Pero Charles desconfiaba como si estuviera haciendo un pacto con el mismo demonio. Avanzó dos pasos, luego cuatro, y al girarse a mirar a Darrell como si fuera a lanzarle un cubo de agua, decidió que era mejor dejar de cuestionar su extraño comportamiento y echó a andar con cierta prisa.

Cuando ya estaba lo suficientemente alejado sendero arriba, el Lemierre arrugó la nariz. ¿Qué era eso? Giró la cabeza en dirección al inglés que, tal y como acababa de suponer, había soltado una carcajada que hizo eco en el area y que el viento la entregó como si fuera un cañonazo. Pronto lo entendió.

El motivo de su risa desquiciada no era más que el balín peludo que, raudo y casi como si volara sobre el camino, galopaba a la velocidad suficiente como para alcanzar al pobre francés y balanzársele en lo que procesaba esa información.

—Maystone, maldito Maystone de... ¡Maldito seáis, hijo mal nacido de una sucia p...!

Pero los iracundos gritos y maldiciones de Charles de poco sirvieron cuando Mefistófeles amenazaba con morderle las botas por mucho que echara a correr colina abajo.

Darrell, por supuesto, no se movió del sitio.
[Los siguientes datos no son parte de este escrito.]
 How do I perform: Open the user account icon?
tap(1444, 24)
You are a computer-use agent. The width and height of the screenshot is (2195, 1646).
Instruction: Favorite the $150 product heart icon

Se limitó a contemplar aquella preciosa obra de arte que, enmarcada en el horizonte, llegaba a sus ojos y sus oídos como si los mismos ángeles lo hubieran tejido para él.

Era una lástima que nadie más salvo el joven Lemierre que le juzgaba desde la puerta de la casona viera su sonrisa triunfal cuando dio media vuelta.

Era también una lástima que, por consiguiente, aquella tarde Darrell no sólo no gozara de la compañía de Sylvain a solas, sino que además fuera obligado a atender la minúscula mordedura de Charles personalmente.

Tanto Charles como Darrell creyeron evidente que no era necesario permanecer juntos tanto tiempo en la misma habitación en silencio pensando en lo que habían hecho, pero Sylvain insistió. Tal era su castigo.

Tal era también el castigo de ambos no ver la pícara sonrisa que decoró los finos labios de Sylvain cuando este abandonó la casa para salir a pesar, dejándoles a solas con sus cargos de conciencia inexistentes.